Reems would have been more than happy to go about his business and let the
past take care of itself. Until recently, Harry had never discussed his
past, declined all interview requests and preferred to live the life of an
entrepreneur in this ski resort. Then he was contracted about a new film
being made, a documentary on a time that he would rather forget. "I was
ready to say no. Over the twenty years since I had done my last film, and
living here in Park City, I have 3, 4, 5 times a week somebody wanting to do
an interview with me, or would I come out and do this talk show, or you
know, let’s do your life story as a movie of the week...lots of comedy, sex,
drugs, rock and roll...and I had been through this horrible experience, so I
never wanted to tell that story. When I met directors Fenton Bailey and
Randy Barbato and they were out here at Sundance three or four years ago, we
sat down and we met and they said ‘what’s your fix’. I mean, I had refused
to do interviews. I had refused to do anything. But, when he mentioned
Brian Grazer’s name it perked my ears and I wanted to know what direction
the film is going in." The directors’ response was ‘we won’t know until we
get the footage shot’. But, they saw it as taking Deep Throat and using it
as a thread to show the social, cultural change in America that took place
in the last 60’s and the 70’s and 80’s, and they were going to tie that all
together. "I said ‘well, do you know about me being a drunk’ and they said
‘it’s a wonderful story of redemption’. I said THAT’S the story I’d be
willing to tell, and so I agreed to cooperative, to be in the film, and I’m
very impressed with the final product"
Surprisingly, Reems insists, watching the documentary for the first time at
Sundance, did not bring back any unwanted memories. "I have a new life now.
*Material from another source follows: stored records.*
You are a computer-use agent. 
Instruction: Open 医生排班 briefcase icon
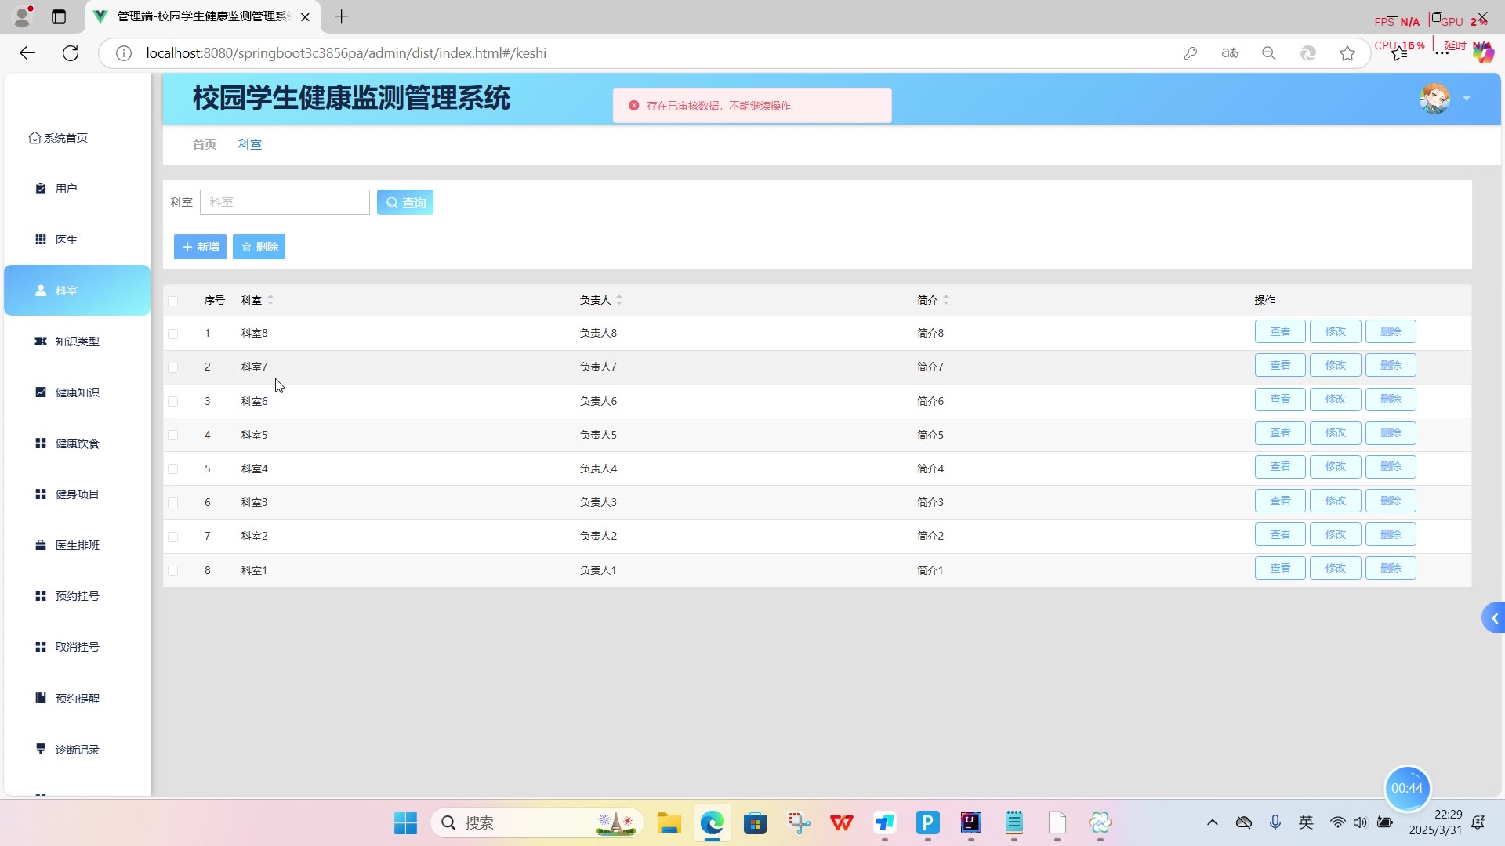(x=41, y=545)
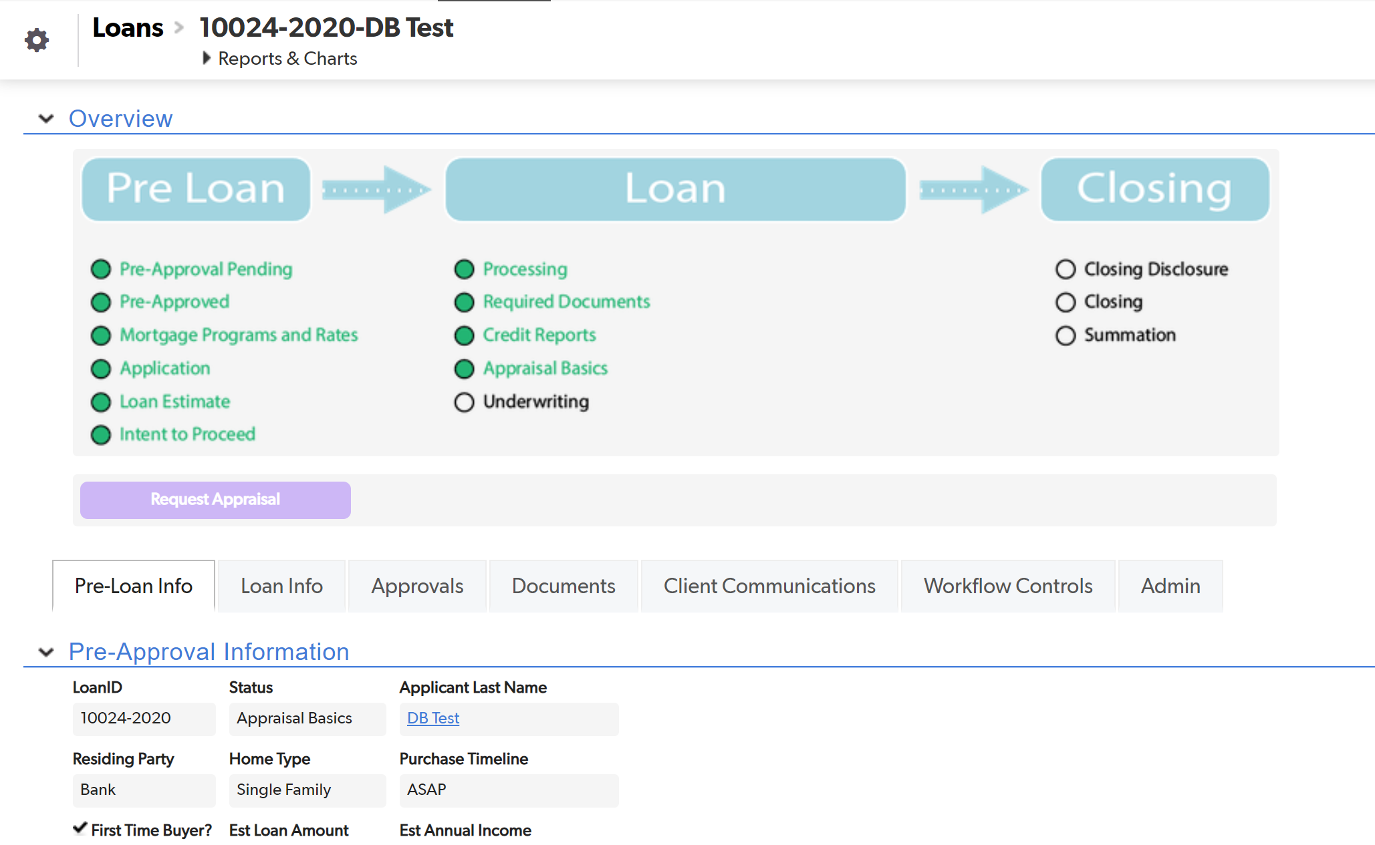Screen dimensions: 1375x845
Task: Expand Reports & Charts disclosure triangle
Action: pos(207,58)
They flew my wife and I out to L.A. about two weeks ago to see a rough cut
and to ask if I would participate in a promotion and I said, well, let me
see the film and, I was quite pleased. I mean, they had things in the movie
that I didn’t even know about." Reems says the film didn’t touch the surface
but it what it set out to do. "I mean, they didn’t go into any great depth
about the mafia, they didn’t go into great depth about my journey, but they
did go into depth about the sexual revolution that took place in America in
the 60’s, and I was right in the middle of it all - in the East Village, a
hippie, in the late 60’s, Mama Cass, Jimi Hendrix, all of them, Janis
Joplin, the bell bottoms and the crazy hair and the free love, and I came
from such a repressed Jewish background. You bet I became a hippie – even
though I got caught up in it and the next thing you know I’m a voice. But
this movie is factual, accurate, in-depth and it really captures the world
as it was, that world as it really was, and I’m proud to be a part of it, I
really am. I never thought I’d come out the hero, or that they would use me
as the redemptive sort of angle in the movie."
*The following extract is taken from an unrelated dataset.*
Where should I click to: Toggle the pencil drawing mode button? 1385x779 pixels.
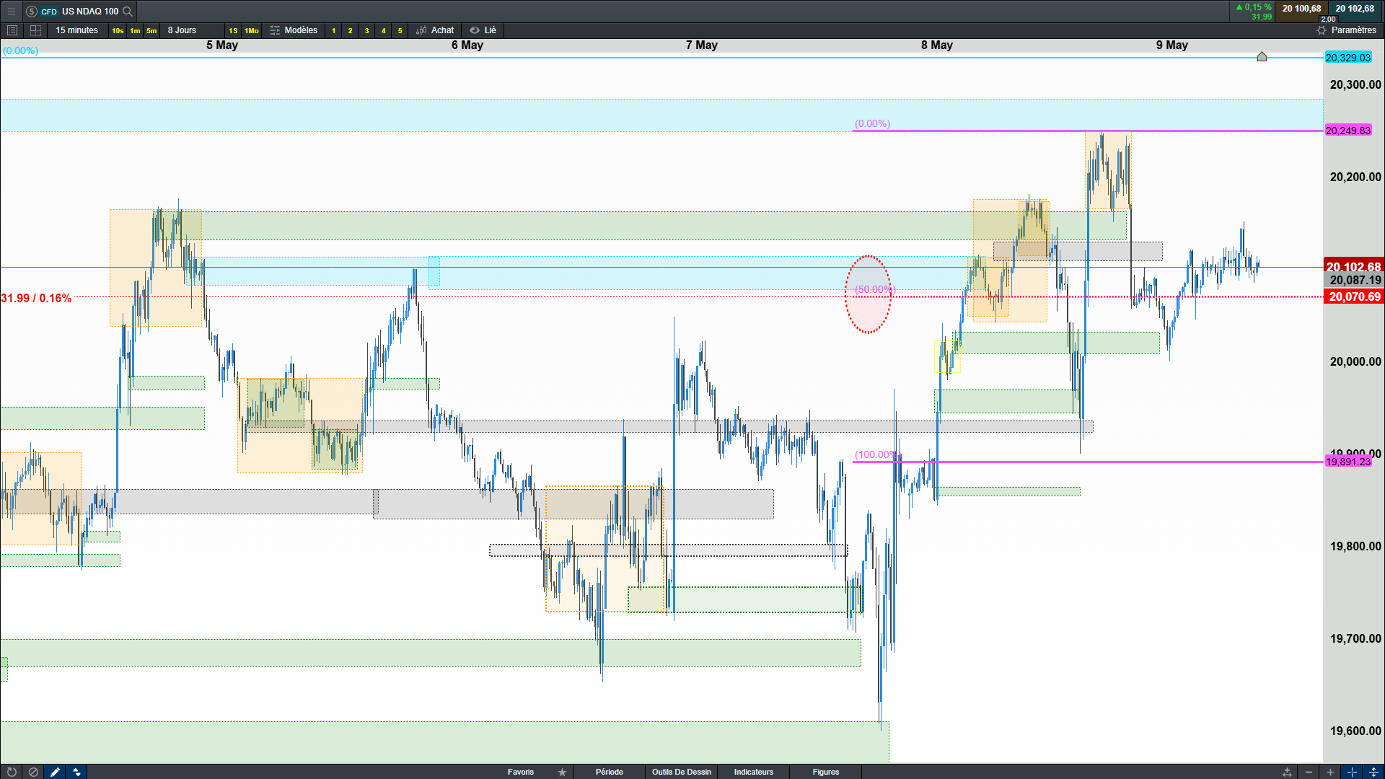point(55,772)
For Reems, Inside Deep Throat remains but a memory, the glare of the
spotlight has once again dimmed, and Harry Reems says that he looks forward
to returning to reality. "On Tuesday morning I have a listing appointment to
list a house." Reems is more than happy being a real estate broker, finally
saying, laughingly, "if you love your work you’re not working."
Charles Dickens once wrote, ‘They were the best of times, they were the
worst of times.’ It’s a fitting prologue to the life and times of Harry
Reems, actor, porn star, alcoholic and gentleman capitalist. He hopes the
documentary and the recently announced re-release of that original porn
classic, will remind us of an era that forged a revolution and the beginning
of one of the more unique film industries in Hollywood history.